The crisis of creation

According to the Torah, the role of humanity in relation to the physical earth is to be the steward for the Lord’s creation. This task requires both a radical and a conservative approach to human survival. Radical in the sense that in order to survive, humans must alter the earth’s biosphere in such a way as to have invented agriculture and civilization, yet conservative enough not to unhinge the same biosphere through limitless alterations. Stewardship holds within itself a Divine constriction which enables change, yet restricts human action to a kind of “creation maintenance” to uphold the balance and order of the Creator’s original and resilient blueprint. This stewardship of creation represents a partnership between the Creator and those being created in the Creator’s image (us) to protect the rest of creation. Only humans have been created in the Creator’s image.

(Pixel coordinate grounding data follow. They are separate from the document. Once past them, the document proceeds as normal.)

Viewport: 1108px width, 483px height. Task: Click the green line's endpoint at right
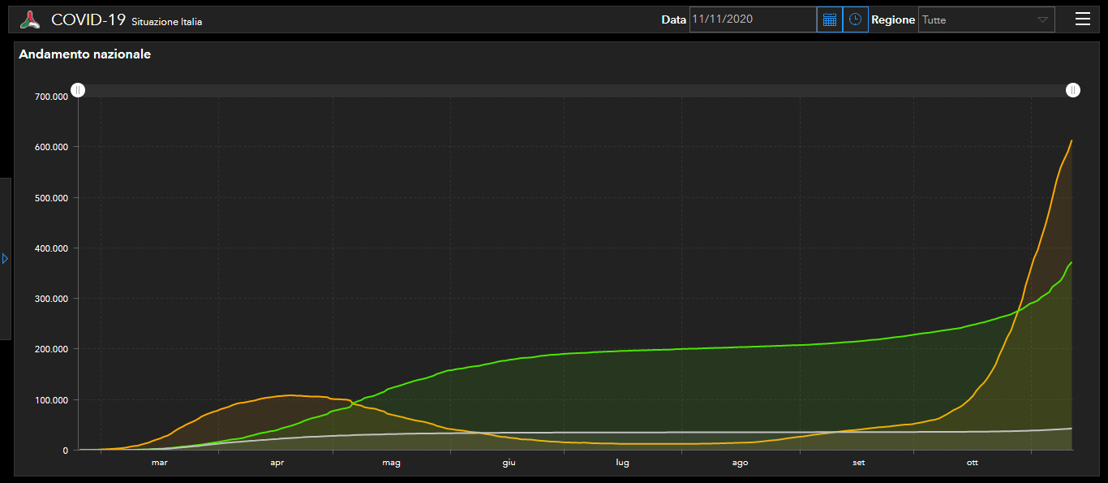pyautogui.click(x=1071, y=262)
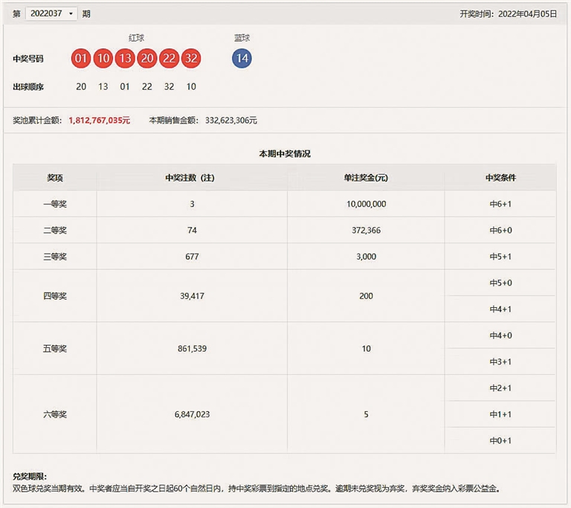Select the 一等奖 row label

pos(55,204)
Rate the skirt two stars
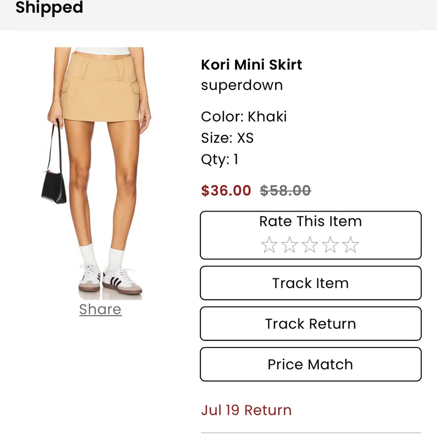The width and height of the screenshot is (437, 437). point(289,245)
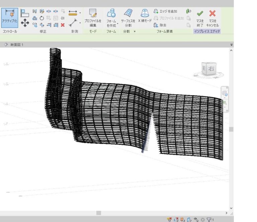The image size is (257, 222).
Task: Click the red X Delete icon in 修正 panel
Action: point(63,25)
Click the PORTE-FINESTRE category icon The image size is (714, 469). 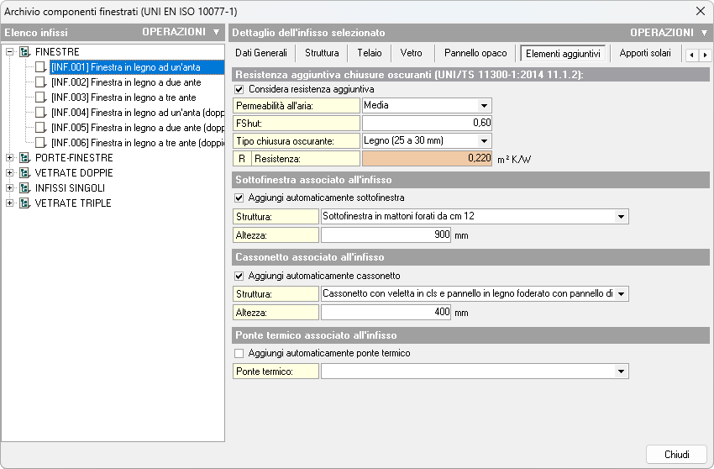pyautogui.click(x=24, y=158)
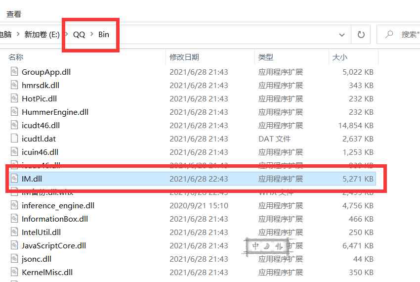Screen dimensions: 420x282
Task: Select the IM.dll file icon
Action: tap(14, 179)
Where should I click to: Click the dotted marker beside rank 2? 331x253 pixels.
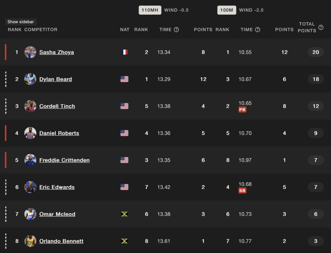point(6,79)
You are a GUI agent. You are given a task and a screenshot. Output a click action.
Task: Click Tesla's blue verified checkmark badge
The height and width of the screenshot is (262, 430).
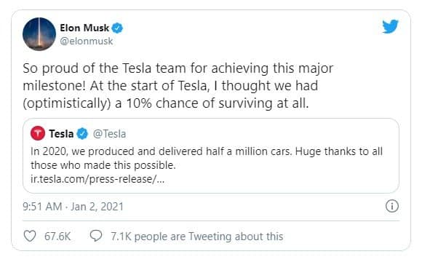click(x=82, y=134)
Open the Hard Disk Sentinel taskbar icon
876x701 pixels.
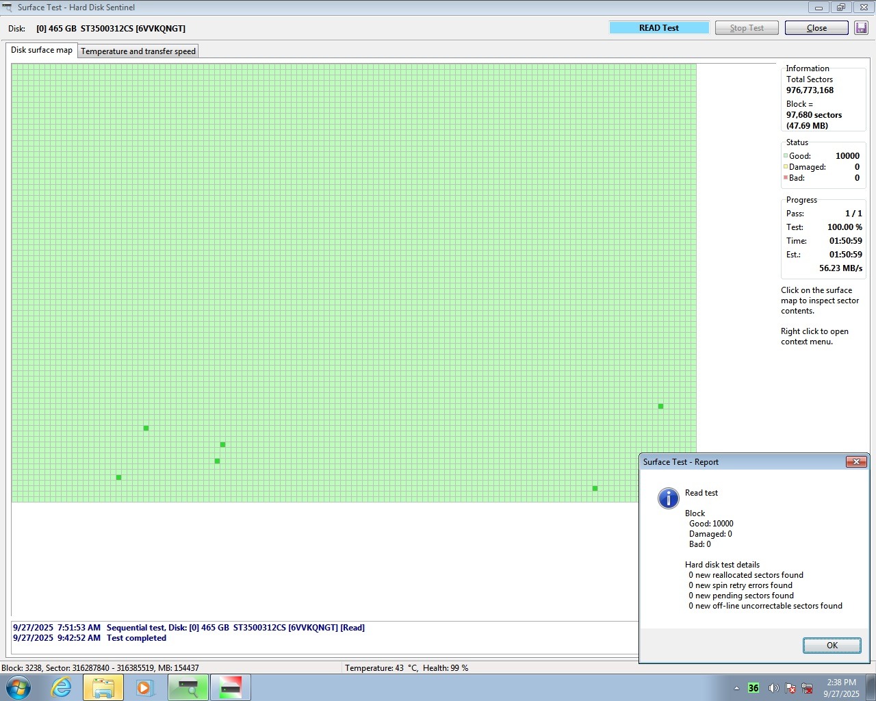click(230, 687)
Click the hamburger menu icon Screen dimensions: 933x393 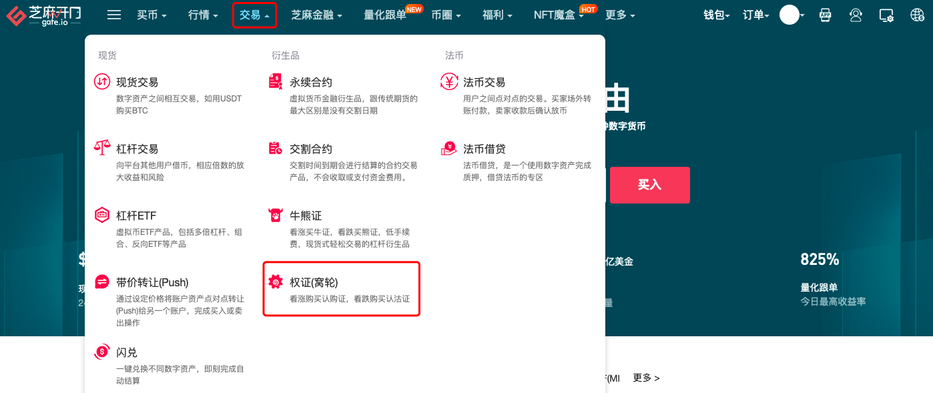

Within Judaism, humans are conceived (unlike the rest of creation) as both physical and spiritual beings, simultaneously. We are spiritual in the sense that, not only can we conceive of a non-physical first power, but we also have the free will to follow (or not) the moral laws established by that first power. The choice is ours and ours alone. Morality and free will are the Divine qualities which separate humans from the rest of physical creation. But like Yom Kippur, fasting and prayer can only last so long.

After twenty-four long hours, the human body begins to cry out for nourishment. If anything, Judaism is a spiritual system for the material earth. The very act of the breaking of the fast at the end of the highest of Holy Days accentuates dramatically the unity of the spiritual and the physical, the Creator with the self-aware creation (humanity). It is an embrace of moral responsibility with the Divine through the instrument of physical denial (the fast). In other words, if we love and honor the Creator, we must hold sacred our responsibility to the creation, which is in part ourselves. We must love and respect ourselves and our fellow creatures.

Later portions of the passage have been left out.